(Records from a dataset)
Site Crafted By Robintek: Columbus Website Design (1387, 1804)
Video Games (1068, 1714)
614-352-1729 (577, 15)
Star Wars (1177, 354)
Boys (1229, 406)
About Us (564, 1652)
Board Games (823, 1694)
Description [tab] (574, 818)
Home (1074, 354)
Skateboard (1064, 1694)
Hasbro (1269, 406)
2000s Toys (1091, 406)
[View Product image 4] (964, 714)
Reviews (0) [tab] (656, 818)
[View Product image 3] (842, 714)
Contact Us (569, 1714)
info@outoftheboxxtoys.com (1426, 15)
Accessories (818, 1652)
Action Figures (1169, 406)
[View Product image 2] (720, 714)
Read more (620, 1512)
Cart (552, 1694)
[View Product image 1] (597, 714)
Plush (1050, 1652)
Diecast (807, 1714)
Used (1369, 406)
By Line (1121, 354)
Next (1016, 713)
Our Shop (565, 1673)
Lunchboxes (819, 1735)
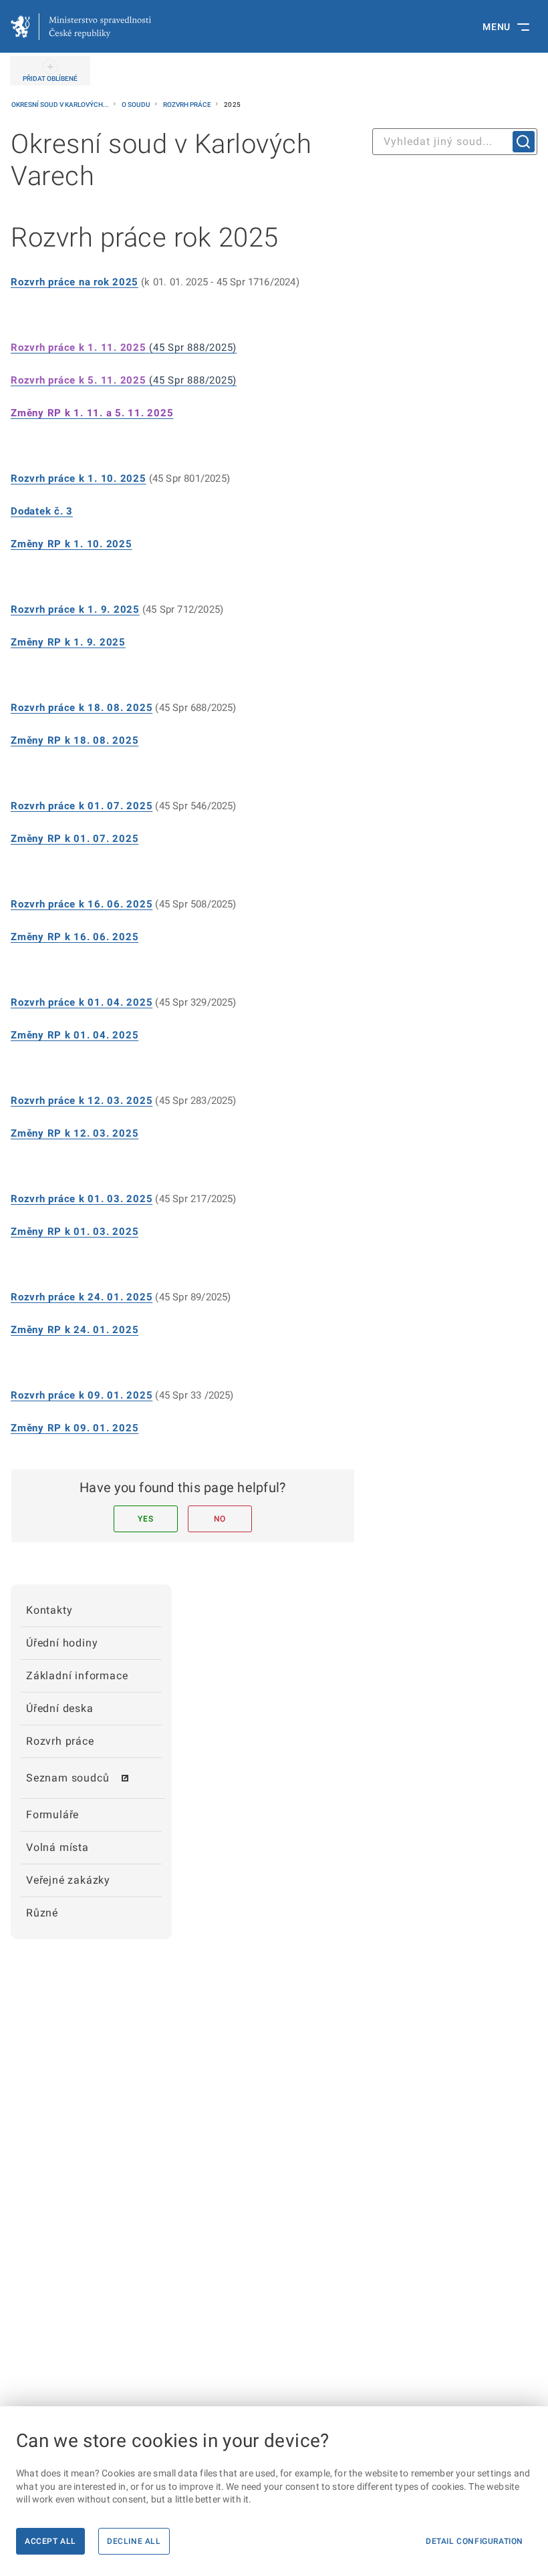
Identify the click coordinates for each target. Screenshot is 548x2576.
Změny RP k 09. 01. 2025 (74, 1428)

* _Your assignment_
Pull every line containing the string "Product" out of the data above and copy it.

* _Answer for this exercise_
[View Product image 4] (964, 714)
[View Product image 3] (842, 714)
[View Product image 2] (720, 714)
[View Product image 1] (597, 714)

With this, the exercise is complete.